By Nova Safo, CNN
Chicago, Illinois (CNN) - Congressman Jesse Jackson Jr. of Illinois resigned from office today, ending months of speculation about his future. Jackson has not been seen in public since he took a leave of absence in June to get treatment for severe bipolar depression.
In a resignation letter submitted to House Speaker John Boehner on Wednesday, Jesse Jackson said, “for the past several months, as my health has deteriorated, my ability to serve the constituents of my district has continued to diminish.”
In his resignation letter, Jackson also acknowledged that he’s facing a federal investigation, saying he will accept responsibility for his “mistakes.” He did not specify what those mistakes were, but numerous reports have said that federal authorities are looking into possible misuse of campaign funds and that Jackson may be working out a plea deal to avoid jail time.
Allison Samuels, who has been following Jackson’s travails for The Daily Beast and who has spoken with people close to Jackson, said the congressman has been suffering from bipolar disorder for some time. The pressures of the recent investigation triggered his deterioration, Samuels said, and there are fears that going to jail would make him worse.
[4:29] “He’s functioning to a certain extent, but he is an emotional wreck and has been for a while. This is not something that just began. This has been going on for a very long time. So I think he learned how to function to some extent with it. But they’re very clear that if anything else happens, they seem him as just going over.”
If true, the charges against Jackson would be uncharacteristic of the career Chicagoans have known. For almost 20 years, he’s represented a district comprised of a broad swath of the southern suburbs around Chicago. He had enjoyed a stellar reputation for being above corruption, according to David Morrison, deputy director for the Illinois Campaign for Political Reform.

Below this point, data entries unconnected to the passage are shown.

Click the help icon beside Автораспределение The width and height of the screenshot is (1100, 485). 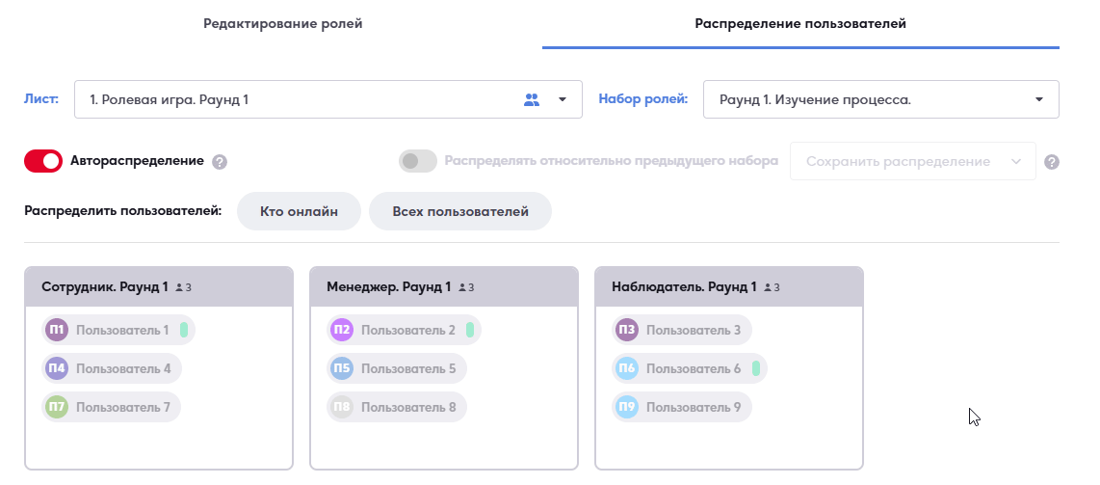220,162
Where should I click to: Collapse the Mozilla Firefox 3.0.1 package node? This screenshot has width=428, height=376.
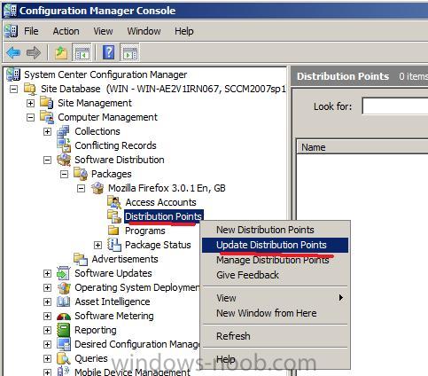pyautogui.click(x=81, y=188)

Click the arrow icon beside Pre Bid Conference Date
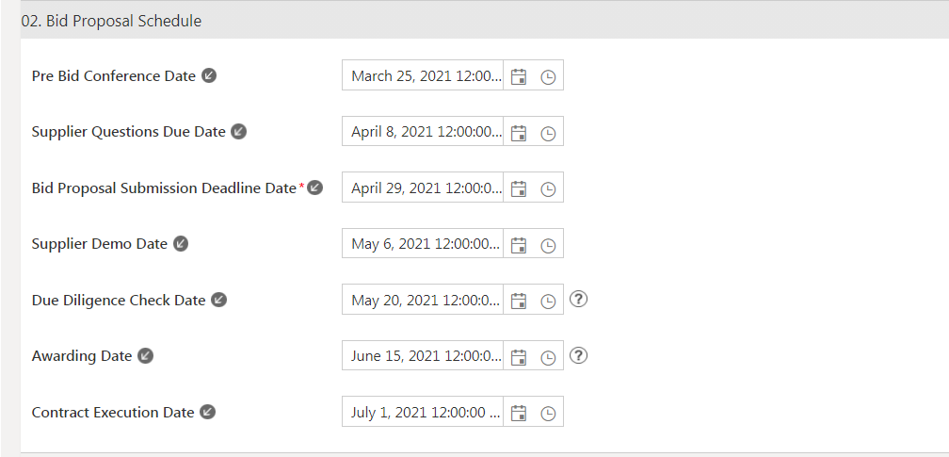tap(209, 76)
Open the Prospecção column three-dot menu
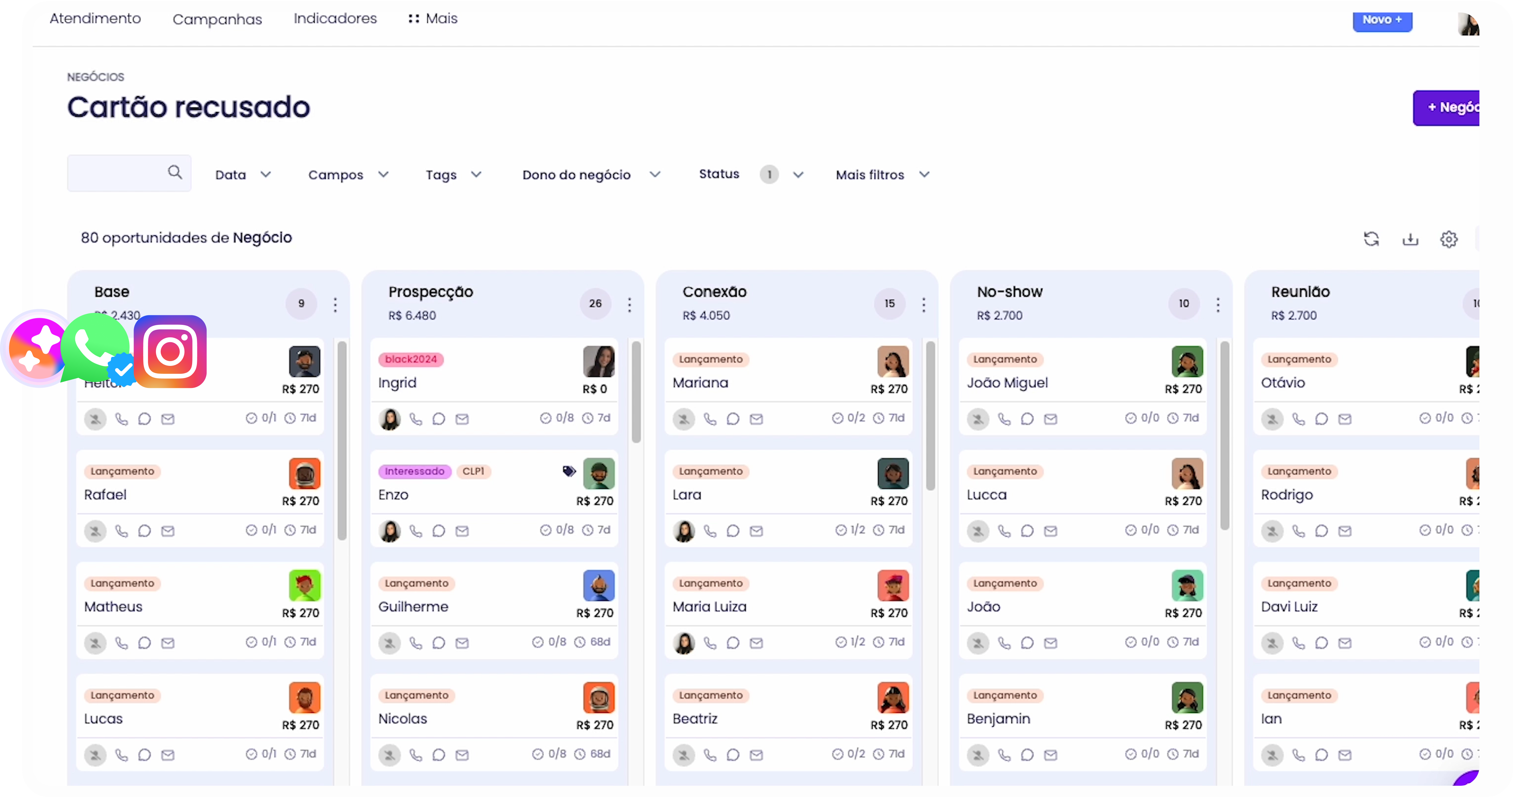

[5:05] “He has supported candidates who ran clean campaigns, who ran clean offices and who often took on dirty or ethically challenged incumbents. There are a number of fights between him and some other soutside politicians who were known for steering contracts or playing patronage games and Jackson and his allies stood up to that and helped to push back against that.”
Under state law, a special election must now be held within 115 days to fill Jackson’s seat.